Next time I defrost I am working on a master list that I will tape to the freezer door so I can write down in /out. I also block the door close with a case of bottled water. My family isn’t as diligent as they cook be about making sure the door is closed!

1 Like

To me, this is the best argument yet for a “smart” freezer that you can use for keeping inventory.

I have a chest freezer with 2 baskets.

In the baskets I tend to keep chopped Herbs from the garden:
Italian Parsley, Cilantro, Dill, Chives, Rosemary, Thyme, Oregano and Garlic Chive.
I also keep grated cheeses:
Parmigiano Reggiano, Romano Pecorino, Grana Padano and Asiago.

The other basket stores:
Tofu, Bacon and breakfast sausages.

I have zones for my freezer with cardboard boxes.

Bottom Left:
Pork Roasts, Pork Chops and Lamb which leaves a little room at the front for cheat meals eg. Pot stickers, Corn Dogs, Round Sausage Patties and Bacon wrapped Sausages.

Middle:
Any fish and Seafood
on top of Fish/Seafood in Freezer travel bags from Ikea (for easy removal) variety of vegetables.

Bottom Right:
Steak and Chicken

Space Beside the Motor:
a bottle of Vodka and Caraway Akvavit.

Upright freezers take up less real estate, easier to access, and clean.
Chests are cheaper, more storage, and last longer.

4 Likes

I have a chest freezer in my garage, along with an apt-sized fridge freezer. Have had a couple of different chest freezers for the past 30 years. Not sure how I’d be with an upright as I’m so used to a chest freezer.

Yeah, it can sometimes be tough to find things. That’s why I started to keep an Excel spreadsheet on my upstairs fridge a long ago with quantities and sizes of items, sorted out by grouping the like items. Stackable items (meat sauce, containers of lasagna, etc.) go in the fridge freezer. In the chest freezer, I put those items in the same general area of the freezer in plastic bags if multiples of a single item, like hamburgers. I update the fridge list when it gets too messy. I’m not home right now; otherwise I’d take a picture of the list.

Wait. Found a pic from January. Something like this. It’s been a lifesaver.

And yes, that’s a CH magnet holding the bottom if the list.

20220121_200110

3 Likes

That’s pretty amazing. So those items are sort of permanent, even weights/quantity? 2 Tbs lime juice!

1 Like

That is awesome. Felix Unger would even be amazed!!! Well done.

2 Likes

When we were looking for chest freezers about a year or two ago, we couldn’t find a reasonably priced one in the size we needed that was frost-free. We’ll get around to defrosting it when the buildup gets to be too much. :slight_smile:

That’s great! And of course, so is the magnet.

1 Like

We have uprights which I prefer. However, if I were to go with a chest style I’d buy 2 smaller ones so I could turn one off during periods of low usage. FWIW.
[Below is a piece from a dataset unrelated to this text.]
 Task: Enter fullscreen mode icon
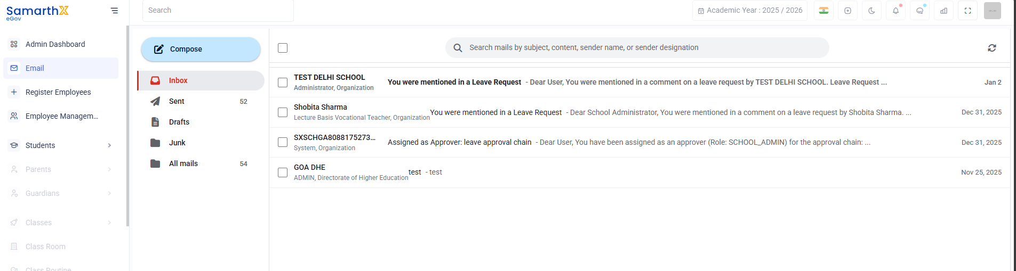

It depends on the containers I have to store things in. But the old Tupperware Midgets are perfect for fresh lime and lemon juice. I rarely use more of either of those juices in a recipe, so they work. And store in the freezer door stacked 2 up.

1 Like

I can totally see that! And I imagine you don’t have to get too many folks to cooperate with you.

1 Like

That’s a good idea. That opens things up to all kinds of possibilities. I’m thinking his and hers freezers. When it comes to chest style freezers, I think it works out best when just one person is managing the contents since organization is more important in a chest style. Or, one used for long term storage and one for more frequently used stuff. That way the one that holds long term could be used for storage on top or put under a cabinet. Put wheels on it to pull out when needed. Or, one for meat and the other for everything else. Hmmm…

2 Likes

Oh! Never storage on top! Not in my house at least. We went down that road at a previous home, and digging out the freezer itself was more arduous than finding what was at the bottom of it. Flat spaces accumulate things naturally, but now, our chest freezer in the garage is the only unoccupied square footage of flat space in the entire house. Rules is rules.

2 Likes

LOL, so true! That’s why I decided that putting wheels on it and putting under a cabinet would be better. Then stuff could be accumulated on top of the cabinet. That would be an annoying extra step which is why it would hold only long term storage. That is a good thing to think about with a chest freezer, not putting things on top. Will everyone play by the rules? I don’t think I would.